A common algorithmic challenge is to generate an object of a certain kind, uniformly at random. For example, generating a random permutation of size $k$ from a given (multi)set of $N$ characters, as in this question.

I've noticed that when solving such tasks, any algorithm for calculating the number of such combinatorial objects via a recurrence relation can be transformed into an algorithm to generate such combinatorial objects. My question is, is there a name for this technique? Is there a theorem which says when this is true?

For example, suppose I want to generate a random sequence of $n$ $1$s and $0$s, where there are no two adjacent $1$s. I can begin by letting $a[n]$ be the number of such sequences, and observe that $$ a[n] = a[n-1] + a[n-2]. $$

(This is the Fibonacci relation.) This allows me to efficiently calculate a table of $a[i]$ for $i = 1$ to $i = n$. Now if I want to generate a random such sequence, all I have to do is:

Step 1: Generate a random value $r$ from $1$ to $a[n]$.

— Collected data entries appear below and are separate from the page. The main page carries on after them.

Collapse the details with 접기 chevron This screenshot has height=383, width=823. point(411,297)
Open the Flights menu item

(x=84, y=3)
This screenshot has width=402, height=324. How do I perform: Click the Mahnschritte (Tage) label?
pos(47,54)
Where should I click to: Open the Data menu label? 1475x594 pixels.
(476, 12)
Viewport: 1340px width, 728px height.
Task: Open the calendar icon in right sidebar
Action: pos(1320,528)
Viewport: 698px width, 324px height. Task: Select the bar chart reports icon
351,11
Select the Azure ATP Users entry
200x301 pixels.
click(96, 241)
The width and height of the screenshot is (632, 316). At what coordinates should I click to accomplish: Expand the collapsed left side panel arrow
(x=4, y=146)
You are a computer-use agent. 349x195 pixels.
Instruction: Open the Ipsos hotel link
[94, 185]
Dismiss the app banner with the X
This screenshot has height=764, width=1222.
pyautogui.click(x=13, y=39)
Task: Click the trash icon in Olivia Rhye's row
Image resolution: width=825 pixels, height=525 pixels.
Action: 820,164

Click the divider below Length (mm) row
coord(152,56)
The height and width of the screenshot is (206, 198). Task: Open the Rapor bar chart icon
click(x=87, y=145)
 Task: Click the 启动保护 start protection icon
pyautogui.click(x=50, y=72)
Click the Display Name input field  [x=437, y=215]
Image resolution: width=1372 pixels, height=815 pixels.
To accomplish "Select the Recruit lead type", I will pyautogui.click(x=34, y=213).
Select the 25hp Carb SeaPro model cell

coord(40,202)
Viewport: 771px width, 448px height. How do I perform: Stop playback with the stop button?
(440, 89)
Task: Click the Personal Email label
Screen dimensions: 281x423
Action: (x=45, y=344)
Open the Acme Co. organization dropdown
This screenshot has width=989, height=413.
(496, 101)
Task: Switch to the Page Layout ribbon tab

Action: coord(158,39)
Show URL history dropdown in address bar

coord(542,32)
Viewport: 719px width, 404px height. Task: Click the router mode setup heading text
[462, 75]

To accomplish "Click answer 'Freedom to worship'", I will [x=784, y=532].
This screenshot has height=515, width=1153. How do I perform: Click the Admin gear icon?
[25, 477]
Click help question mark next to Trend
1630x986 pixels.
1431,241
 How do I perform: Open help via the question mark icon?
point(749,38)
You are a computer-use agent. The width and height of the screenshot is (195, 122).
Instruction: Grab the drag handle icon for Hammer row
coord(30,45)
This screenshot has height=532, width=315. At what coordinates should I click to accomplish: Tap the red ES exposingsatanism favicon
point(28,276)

Step 2: Use the recurrence relation to locate a sub-term which corresponds to the $r$th sequence:

• If $r \le a[n-1]$, recursively find the $r$th sequence counted by $a[n-1]$, and append a $0$.

• Otherwise, if $a[n-1] < r \le a[n-1] + a[n-2]$, set $r' = r - a[n-1]$, and recursively find the $r'$th sequence counted by $a[n-2]$, and append a $01$.

What seems to be going on here is that, given any recurrence relation for $a[n]$, I can transform this into a recursive algorithm which returns the $r$th object counted by $a[n]$. I'm assuming this is well-known, so I would be interested in any references or classic results about this. In particular, this isn't just specific to the example $a[n]$, but should be true for any recurrence relation satisfying certain properties.

Also, I think this may be related to some research on random testing.

Answer 1

These are known as ranking and unranking functions. You are right about the correspondence between recurrence relations for counting and unranking algorithms.